Only one stretch of the data below should be repeated: the lines from the line containing "For every named" through the line containing "calidad del agua (1)", inclusive, exactly as they are.

### Material to process:
- - - -
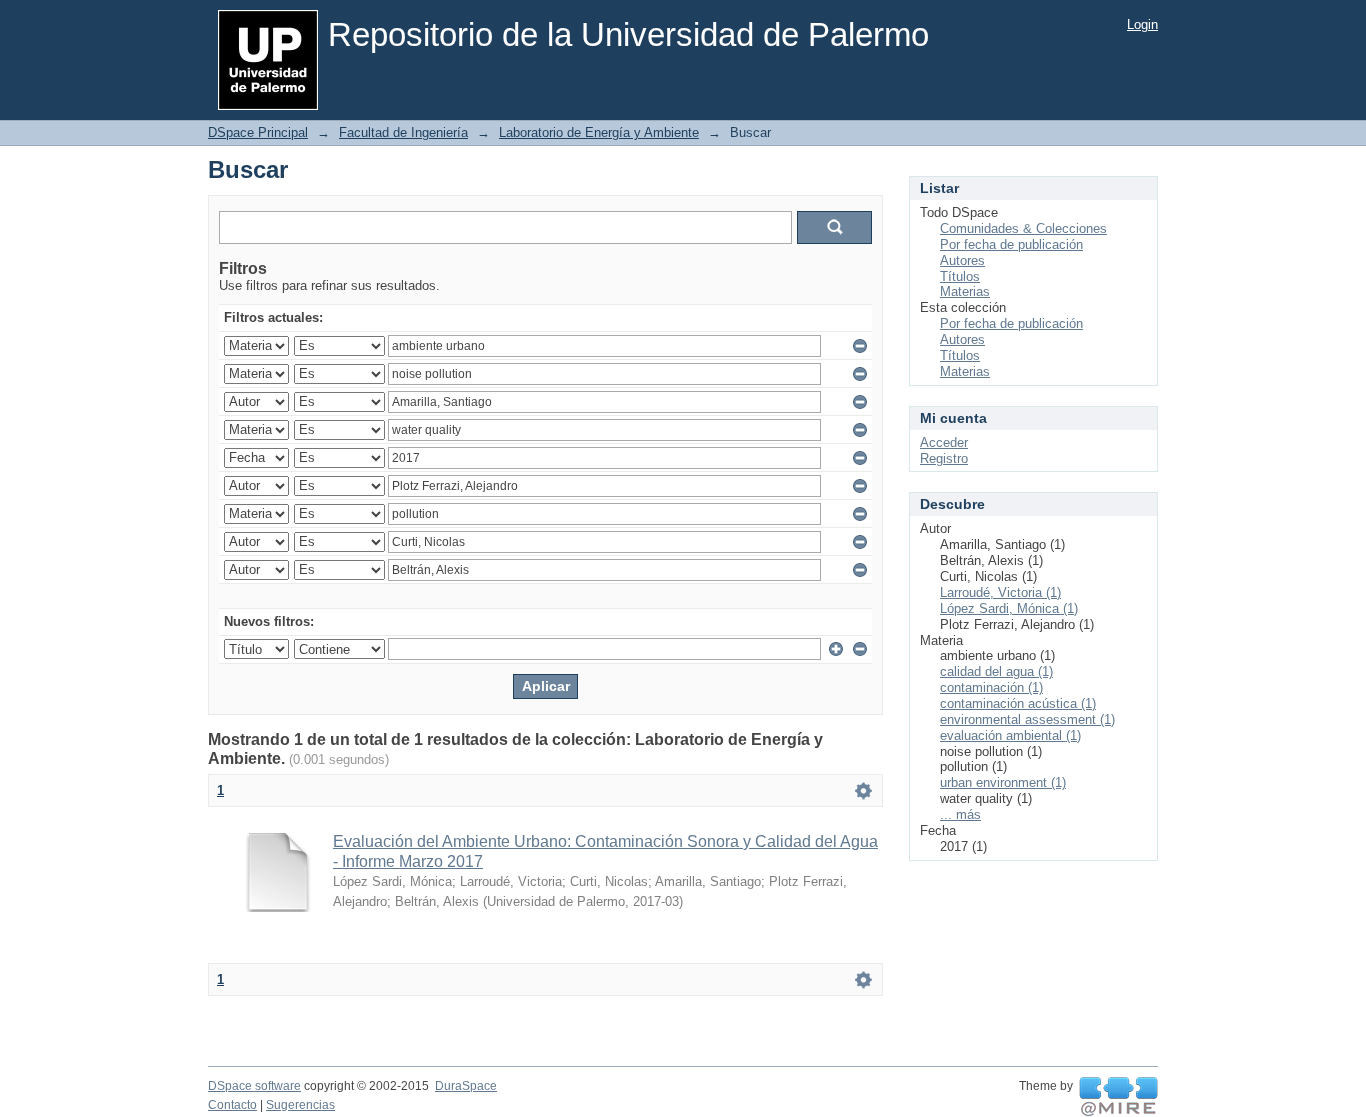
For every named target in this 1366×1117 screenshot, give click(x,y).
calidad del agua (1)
- - - -
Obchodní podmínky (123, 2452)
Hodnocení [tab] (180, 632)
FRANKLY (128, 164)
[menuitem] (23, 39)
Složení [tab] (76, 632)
- - - -
### Answer box:
For every named target in this 1366×1117 screenshot, give click(x,y).
calidad del agua (1)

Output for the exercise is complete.